Functional, Dynamic and Structural Understanding of M2 Proton Channel from Influenza A and its Inhibition

Abstract

While it has long been agreed that the M2 proton channel functions by shuttling protons on and off of the histidine tetrad near the mid plane of the lipid bilayer, the details have been hotly debated. Now details of the shuttling mechanism have been elucidated from solid state NMR spectroscopy. Short hydrogen bonds between the imidazole-imidazolium pairs are confirmed as well as their disruption by aqueous attack followed by N-H exchange and imidazolium-imidazole hydrogen bond reformation by either a deprotonation to the aqueous pore connected to the viral external environment (a futile proton cycle) or by deprotonation to a waters in the internal cavity between the His37 and Trp41 tetrads.
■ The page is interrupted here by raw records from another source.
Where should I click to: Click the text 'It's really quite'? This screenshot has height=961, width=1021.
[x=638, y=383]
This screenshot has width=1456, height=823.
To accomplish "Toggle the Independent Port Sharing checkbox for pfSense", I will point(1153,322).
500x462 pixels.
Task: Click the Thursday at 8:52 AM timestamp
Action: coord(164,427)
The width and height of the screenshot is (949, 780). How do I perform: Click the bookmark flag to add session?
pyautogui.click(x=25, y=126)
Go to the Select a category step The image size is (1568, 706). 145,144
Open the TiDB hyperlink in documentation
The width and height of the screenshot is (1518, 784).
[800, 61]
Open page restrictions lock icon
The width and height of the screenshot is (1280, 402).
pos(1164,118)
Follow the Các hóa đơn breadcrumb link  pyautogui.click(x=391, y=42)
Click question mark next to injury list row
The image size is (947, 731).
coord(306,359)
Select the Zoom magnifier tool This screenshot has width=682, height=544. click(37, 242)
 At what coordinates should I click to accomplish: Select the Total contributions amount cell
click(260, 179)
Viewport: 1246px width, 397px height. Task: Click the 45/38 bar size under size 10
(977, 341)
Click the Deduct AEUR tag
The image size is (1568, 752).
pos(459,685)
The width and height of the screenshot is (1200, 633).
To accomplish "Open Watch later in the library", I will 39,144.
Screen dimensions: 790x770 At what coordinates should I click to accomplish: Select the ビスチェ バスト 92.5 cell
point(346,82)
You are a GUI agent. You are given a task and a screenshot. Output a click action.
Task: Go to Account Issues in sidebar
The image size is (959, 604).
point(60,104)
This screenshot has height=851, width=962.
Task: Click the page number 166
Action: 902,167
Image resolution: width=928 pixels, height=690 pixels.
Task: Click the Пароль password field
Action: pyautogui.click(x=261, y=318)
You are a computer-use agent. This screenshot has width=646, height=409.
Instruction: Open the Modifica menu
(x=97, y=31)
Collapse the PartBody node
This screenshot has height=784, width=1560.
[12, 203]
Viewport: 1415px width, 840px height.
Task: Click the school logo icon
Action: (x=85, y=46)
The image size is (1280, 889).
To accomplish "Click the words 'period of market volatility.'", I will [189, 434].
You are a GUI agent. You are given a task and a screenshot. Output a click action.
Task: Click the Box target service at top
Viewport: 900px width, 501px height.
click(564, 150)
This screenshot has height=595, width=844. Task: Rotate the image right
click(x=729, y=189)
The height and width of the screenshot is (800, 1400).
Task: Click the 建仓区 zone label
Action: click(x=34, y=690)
For this latter option when the Trp41 gate opens the proton can be conducted into the viral interior (conductance cycle). The dynamics of the Trp41 residues and those of the secondary conductance gate (Val27) have been evaluated by wide-line solid state NMR.Solid state NMR REDOR and NCA experiments of the full length wild type M2 channel in complex with rimantadine enantiomers. The binding of these enantiomers to M2 shows a difference in binding affinity and a different set of binding interactions implying that stereospecific drugs may have biomedical benefits.M2 has multiple functions, among them is the facilitation of viral budding that takes advantage of the pyramidal shape of the M2 structure to induce membrane curvature. This shape is caused by the insertion of the juxtamembrane amphipathic helix in the lipid bilayer interface. We have now shown that the stability of this helix in the membrane is the result of cholesterol binding to this helix.